8 November, 2021: The Applicants initiated the judicial review process by applying for and obtaining leave.
- The court was told that the re-interviews have taken place.
- The Applicants contend that having made his decisions on 24 December 2020, the Minister was functus officio, and had no power to ask or require the Applicants to attend a second set of interviews. The fact that he did so, they argue, indicates that he must have abandoned his original decisions, and the court should therefore quash those decisions.
- In their submissions before the court, the Respondents accepted that the Minister is functus officio and that the applications are not pending before him. They say that His Excellency the Governor requested the re-interviews to assist him in making a decision on the pending appeals, and that in the absence of any statutory restrictions on procedure, he is entitled to determine the procedure he will follow in deciding appeals.
- In some respects, the evidence is not consistent with the Respondents’ position. The Minister’s letter dated 1 October 2021, is headed “Pending Asylum Applications in respect of Sri Lankan Nationals”. Furthermore, in the letter the applications are referred to as “pending asylum applications” and the Minister indicated that the “…Asylum Applications are being progressed”.
- The Respondents’ written submissions also suggest that the Minister is treating the applications as still before him and that he will be making a new decision. For example, the Respondents submitted that “the Appellants would be issued with the decision of the Minister, with a comprehensive reason for the decision and matters considered in arriving at same…The Appellants will receive detailed reasons for the decision in order to rule out any suggestions of arbitrariness and to enable them to adequately lodge any appeal in accordance with section 86 of the Immigration Ordinance.” (My emphasis)
- They then continued: “The question which the Court must consider is whether the requirement to submit to a further interview for the purposes of obtaining a complete and adequate information in order to determine the pending application is unreasonable or unlawful”. (My emphasis).
- For the reasons that follow however, it is not necessary for me to resolve that factual dispute.

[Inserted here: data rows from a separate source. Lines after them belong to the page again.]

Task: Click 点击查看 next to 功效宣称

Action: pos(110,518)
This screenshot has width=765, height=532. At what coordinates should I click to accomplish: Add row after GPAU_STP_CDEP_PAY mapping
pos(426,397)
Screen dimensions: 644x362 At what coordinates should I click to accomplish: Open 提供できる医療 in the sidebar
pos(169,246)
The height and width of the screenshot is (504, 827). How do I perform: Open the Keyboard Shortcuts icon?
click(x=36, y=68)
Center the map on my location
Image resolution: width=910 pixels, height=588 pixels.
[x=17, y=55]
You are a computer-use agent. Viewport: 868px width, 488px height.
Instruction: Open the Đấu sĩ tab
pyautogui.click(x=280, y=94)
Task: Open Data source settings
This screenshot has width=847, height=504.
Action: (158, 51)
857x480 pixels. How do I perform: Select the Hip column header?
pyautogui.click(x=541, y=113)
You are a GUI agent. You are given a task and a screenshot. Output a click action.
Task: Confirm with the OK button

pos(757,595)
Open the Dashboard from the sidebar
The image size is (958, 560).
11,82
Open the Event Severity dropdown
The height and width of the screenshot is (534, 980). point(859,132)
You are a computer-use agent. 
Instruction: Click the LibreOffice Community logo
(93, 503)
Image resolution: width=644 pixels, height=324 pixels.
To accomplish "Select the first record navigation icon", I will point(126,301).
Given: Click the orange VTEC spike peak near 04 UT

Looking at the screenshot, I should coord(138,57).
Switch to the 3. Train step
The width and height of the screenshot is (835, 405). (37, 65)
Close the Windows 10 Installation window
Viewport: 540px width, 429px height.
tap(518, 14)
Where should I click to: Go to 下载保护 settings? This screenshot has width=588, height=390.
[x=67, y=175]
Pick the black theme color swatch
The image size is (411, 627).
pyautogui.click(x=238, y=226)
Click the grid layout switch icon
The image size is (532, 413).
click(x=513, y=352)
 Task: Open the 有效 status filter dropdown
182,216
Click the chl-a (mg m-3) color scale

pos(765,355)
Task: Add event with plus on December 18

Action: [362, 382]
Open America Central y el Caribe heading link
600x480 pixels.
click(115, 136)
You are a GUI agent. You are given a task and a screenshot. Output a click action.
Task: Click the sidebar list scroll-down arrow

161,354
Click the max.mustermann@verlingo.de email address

- Pursuant to the grant of leave, the Applicants filed a notice of motion for judicial review seeking inter alia, an order to quash the Minister’s refusal decisions. The motion does not set out any grounds. In response to a question from the court during oral submissions, the Applicants’ counsel said that the grounds were the irrationality and illegality of the Minister’s actions, referring specifically to steps taken to re-interview the Applicants.
- The Applicants may well be right to question the legality or rationality of those actions, but those actions are not the subject of the notice of motion. These proceedings seek an order to quash the Minister’s refusal decisions, and those decisions cannot be rendered irrational or illegal by his subsequent actions, even if those actions are themselves irrational or illegal.
- On any view of the matter, the Minister’s refusal decisions are the subject of pending appeals before the Governor. In those circumstances, any possibly viable judicial review challenge must relate to His Excellency’s decisions on those appeals or his failure to make a decision.
- As I observed at the start of this judgment, these matters have had a long and unfortunate history. There have been undue, unexplained delays and the State has taken questionable and sometimes inconsistent positions. However, the remedy cannot be to make an order that would also be questionable and contrary to principle.
- In the circumstances and for these reasons, I dismiss the notice of motion. In view of the orders made by this court and the Court of Appeal in related proceedings ([2021] TCASC11, and [2022] TCACA, respectively), I make no orders as to costs.